Skip to content

Architecture

touchstone is a small, layered pipeline. A Run expands a matrix into Cells; each Cell flows through preparation → execution → grading, writing its own artifacts. The whole design is organized around one contract — the Trace — and one principle — hold everything constant except the model.

The cell lifecycle

                          ┌──────────────────────── one Cell ────────────────────────┐
  Case ──┐                │                                                            │
  Matrix ─┼─▶ expand ▶ Cell ▶ Sandbox ▶ Environment ▶ setup ▶ Harness ▶ Trace ▶ Graders ▶ result.json
  Trials ─┘                │   (copy/      (per-cell    (stub/   (drives    (normalized   (scored)   │
                          │    clone/       venv or     run)     a model)    events)                 │
                          │    worktree)    container)                                                │
                          └────────────────────────────────────────────────────────────┘
                          Reachability preflight ◀─┘   (probe external repos before any work)

▸ **PROVIDED MATERIAL**:
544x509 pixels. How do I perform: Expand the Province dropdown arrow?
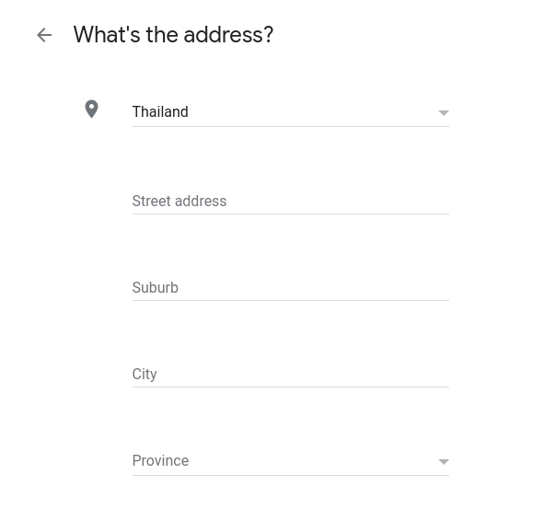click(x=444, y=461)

...

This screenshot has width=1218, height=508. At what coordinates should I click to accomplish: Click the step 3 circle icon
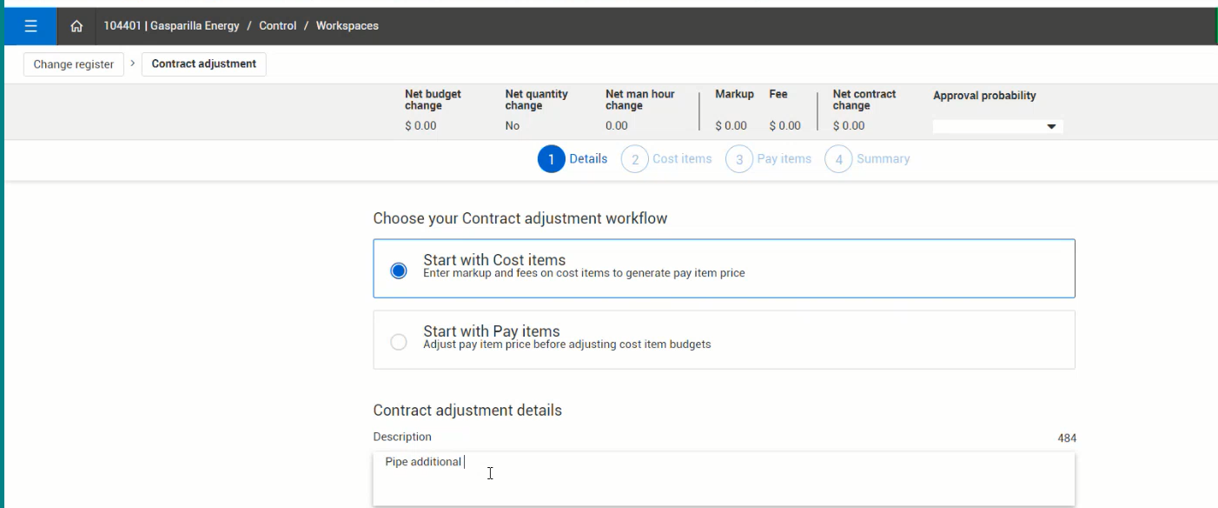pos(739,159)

▸ **ABOUT THIS EXERCISE**:
Set down, word for word, the part of the architecture overview between "The cell lifecycle" and "before any work)", inclusive.

▸ **ANSWER TO THIS EXERCISE**:
The cell lifecycle

                          ┌──────────────────────── one Cell ────────────────────────┐
  Case ──┐                │                                                            │
  Matrix ─┼─▶ expand ▶ Cell ▶ Sandbox ▶ Environment ▶ setup ▶ Harness ▶ Trace ▶ Graders ▶ result.json
  Trials ─┘                │   (copy/      (per-cell    (stub/   (drives    (normalized   (scored)   │
                          │    clone/       venv or     run)     a model)    events)                 │
                          │    worktree)    container)                                                │
                          └────────────────────────────────────────────────────────────┘
                          Reachability preflight ◀─┘   (probe external repos before any work)